Will man die vielen Bauaufgaben bewältigen und gleichzeitig klimaneutral werden, müssen die tausenden mittleren Unternehmen in Deutschland mit einbezogen werden. Sage und schreibe 96 Prozent der Bauunternehmen in Deutschland haben weniger als 50 Mitarbeiterinnen und Mitarbeiter. Das sind die Firmen, die der eine oder die andere unter dem Begriff Mittelstand kennt.
Der Mittelstand ist der Kern unserer Wirtschaft, ohne den in Deutschland gar nichts läuft.
Das Problem ist: Unser Mittelstand hat bei öffentlichen Aufträgen meist gar nicht erst die Möglichkeit, sich zu bewerben. Der Großteil der kleinen und mittelständischen Betriebe wird bei der Suche nach Baufirmen, um die ganzen Straßen und Brücken zu bauen, häufig außen vorgelassen.
Wer oder was ist eine funktionale Ausschreibung? Und warum benachteiligt das den Mittelstand?
Soll zum Beispiel eine Straße oder Brücke gebaut oder modernisiert werden, sucht der Auftraggeber – in diesem Fall der Staat – durch eine Ausschreibung ein Unternehmen, das die Straße oder Brücke bauen kann.
Dabei macht es sich die öffentliche Hand – also der Staat – aber nun häufig einfach und benutzt sogenannte funktionale Ausschreibungen. Klingt kompliziert, ist aber einfach: Da steht nur drin, was jemand bauen soll. Wie die Straße oder Brücke gebaut werden soll, sollen die Firmen vorab selbst planen.

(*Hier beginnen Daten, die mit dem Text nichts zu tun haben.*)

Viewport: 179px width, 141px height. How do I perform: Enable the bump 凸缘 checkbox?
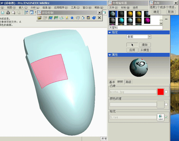tap(166, 92)
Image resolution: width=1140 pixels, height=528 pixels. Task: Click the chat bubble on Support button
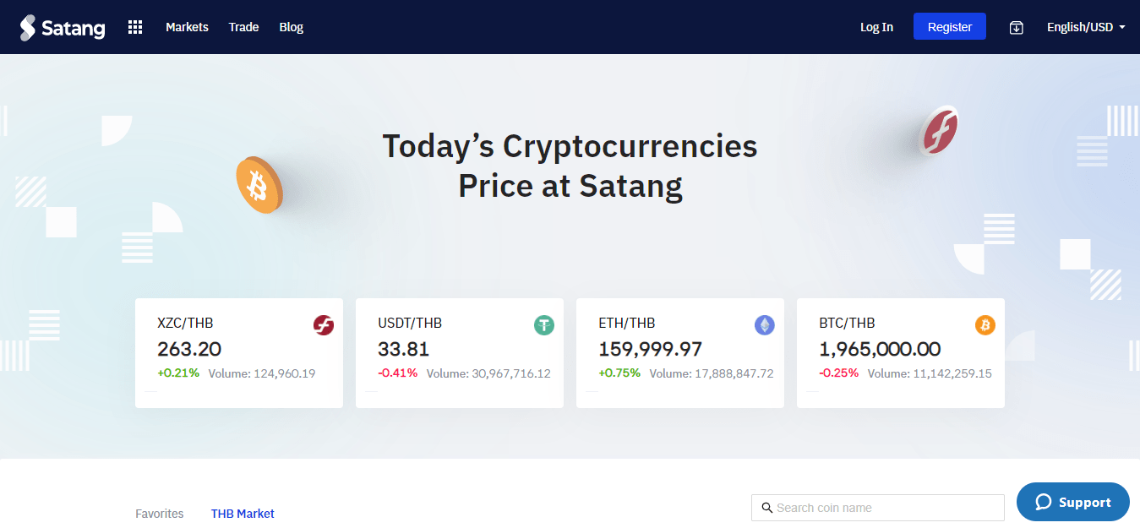coord(1044,501)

Die ganze Vorarbeit überlässt die öffentliche Hand bei funktionalen Ausschreibungen also den Unternehmen, die die Straße oder Brücke für ihn planen und sich damit überhaupt erst um den Auftrag bewerben können.
Und hier ist das Problem.
Denn die meisten Firmen in Deutschland sind gar nicht dazu in der Lage, vorher auch noch die gesamte Planungsleistung zu übernehmen. Nur, um sich um einen Auftrag bewerben zu können und eventuell den Auftrag zu bekommen.

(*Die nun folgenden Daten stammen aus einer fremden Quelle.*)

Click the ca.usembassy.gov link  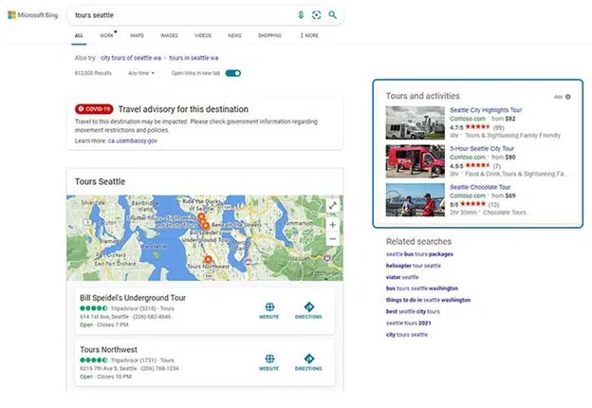coord(133,140)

Man darf nicht vergessen: Der Staat hat eine Verantwortung gegenüber den Bürgerinnen und Bürgern, die die Infrastruktur ja auch bezahlen. Anstatt sich zurücklehnen und seine Bauherrenkompetenz an andere wenige Konzernen abzugeben, muss der Staat fairen Zugang zum Wettbewerb ermöglichen. Und sollten bei einem Projekt die Kapazitäten zum Planen nicht ausreichen, gibt es hierzulande mit Sicherheit genügend Architekten, Planer und Ingenieure.
Deshalb ist die sogenannte funktionale Ausschreibung ja eigentlich auch nur als Ausnahme erlaubt.
Baumängel, Mehrkosten, Konflikte: Warum dauert alles so lange?
Dabei ist wichtig zu wissen: Der Auftraggeber geht mit dieser Art von funktionalen Ausschreibung Risiken ein. Denn er muss sämtliche Leistungen und Ziele für ein Bauprojekt sehr früh festlegen. Da er zu diesem frühen Zeitpunkt noch gar nicht detailliert beschreiben kann, was genau und wie die Anforderungen seinen werden, können die offenen Fragen für Baumängel und Mehrkosten sorgen.
So kann es passieren, dass der Auftraggeber am Ende nicht die Qualität erhält, die er sich vorgestellt hat. Sobald er die Planungsverantwortung abgibt, werden Standard und Qualität maßgeblich vom Bieter entwickelt und vorgegeben. Und der Unternehmer, der sowohl planen als auch bauen soll, wird immer ein Interesse an einer möglichst kostengünstigen Lösung haben. Und sich daher eher nicht am erhofften hohen Qualitätsstandard des Auftraggebers orientieren.
Die Lösung: Mit Leistungsverzeichnis ausschreiben und Nebenangebote zulassen fördert den Mittelstand
Deutschland sollte seine Bauvorhaben immer mit einem Leistungsverzeichnis ausschreiben. Das bedeutet, die öffentliche Hand als Auftraggeber plant selbst und gibt damit vorab an, was wie gebaut werden soll. Auf diese Weise ist sichergestellt, dass keine Betriebe ausgeschlossen werden und sich auch unsere mittelständischen Unternehmen bewerben können, um unsere Infrastruktur zu modernisieren.
Und ganz wichtig ist: Es sollten Nebenangebote zugelassen werden. Viele Mittelstandsbetriebe sind auf einzelne Bereiche besonders spezialisiert und können durch ein Nebenangebot, exzellente technische, wirtschaftliche oder rechtliche Alternative für ein Bauprojekt anbieten. Das ist gut für unseren heimischen Mittelstand. Und gleichzeitig spart der Staat viel Geld, weil das wirtschaftlichste Angebot gewinnt.
Auf diese Weise könnten wir häufig schneller und günstiger bauen in Deutschland. Und das ist doch am Ende das Wichtigste, oder?